もう埋めるところがなくて


──コザ孤児院では、毎日のように子どもが亡くなったようですね。

「そうですね。小さい子、二、三歳の子は、今日来たかと思ったら翌日にはもう亡くなっていました。もう埋めるところがなくて、弾が落ちた跡の大きな穴に、そのまま埋葬もしないでなかに落としていました」

──死因は何が多かったんですか?

「栄養失調だったと思います」

──寝るときは子どもたちと一緒ですか?

「はい、ずっと一緒でした。子どもたちは夜になると泣いて。わあわあ泣くんだったらまだいいんですけど、しくしく泣くんです」

──それは辛いですね。

「だから、とにかくぐっすり寝かせることを考えて、昼間は鬼ごっこで駆け回らせたりして疲れさせるんですけど、やっぱり熟睡はしないですね」

──いくら昼間、疲れても?

「夕方になると、小さな子が『おっかあ、おっかあ』と言って泣くんです。あのときは、私も泣きたくなるくらいでした」

 津波古さんに特になついた子は、名前はわからなかったが、地名のコザから“コザヨシコ”と名付けられた。

沖縄戦は終わっていない


 二〇一〇年六月、コザ孤児院で“同窓会”が開催された。この模様は、NHKのドキュメンタリーでも放映された。

 この番組の白眉は、同窓会に参加した六十八歳の“コザヨシコ”さんが、頭を包帯でぐるぐる巻きにされた少女の写真を見て「これは私かもしれない」と叫ぶ場面である。

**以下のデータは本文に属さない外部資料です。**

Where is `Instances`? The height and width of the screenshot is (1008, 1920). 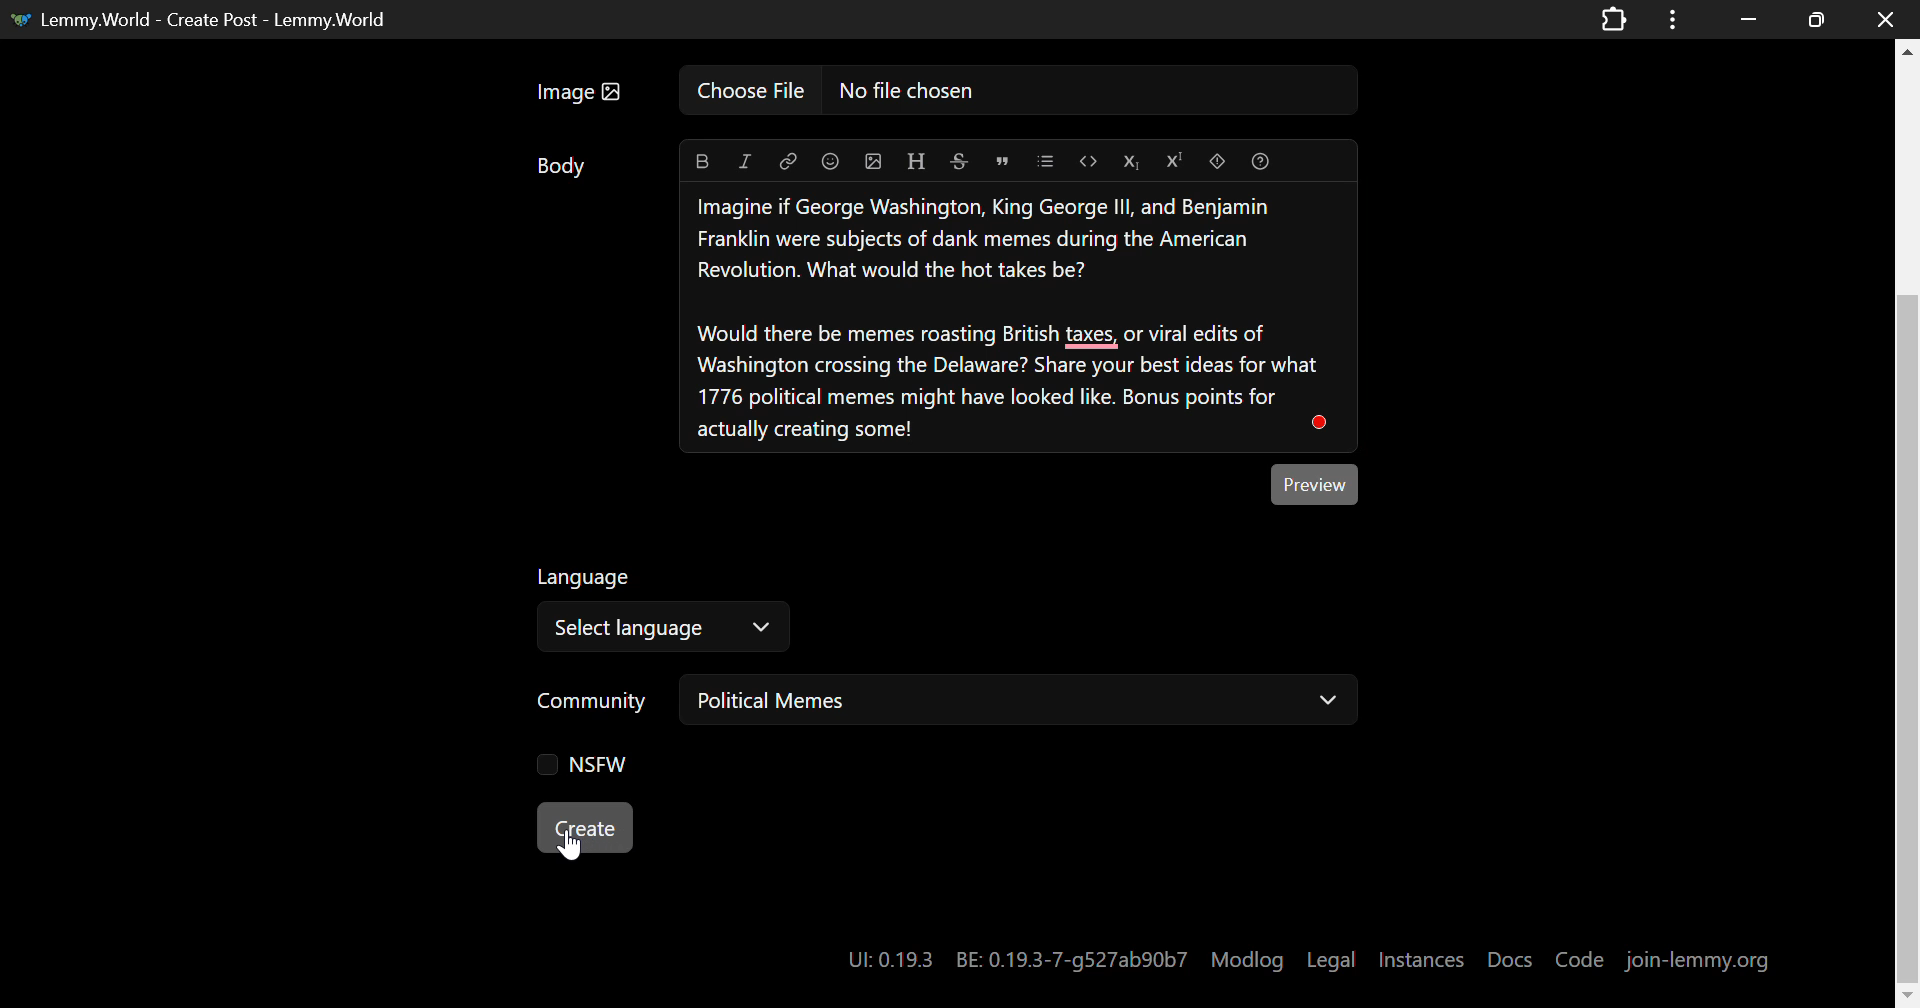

──彼女とはNHKの番組で六十数年ぶりに再会したわけですが、津波古先生が大きくなった“コザヨシコ”さんを抱きかかえて、「これからは私をお母さんと思ってね」と言ってネックレスを渡すシーンは本当に感動しました。あれ以来、彼女から連絡はないのですか。

「ありません」

──それはなぜなんですか。

「いつでも訪ねてきてねって言って、手紙を出そうとしたんですが、住所も言えないんです。学校にも行けず、字もまったく読めないから……」

 衝撃的な話だった。沖縄戦で孤児になった少女は孫を持つ身になっても、自分の本当の名を知らないばかりか、読み書きもできない。

 戦争はそれほど不幸な人間を生み出す。

 戦後七十年、沖縄戦はいまだ終わっていない。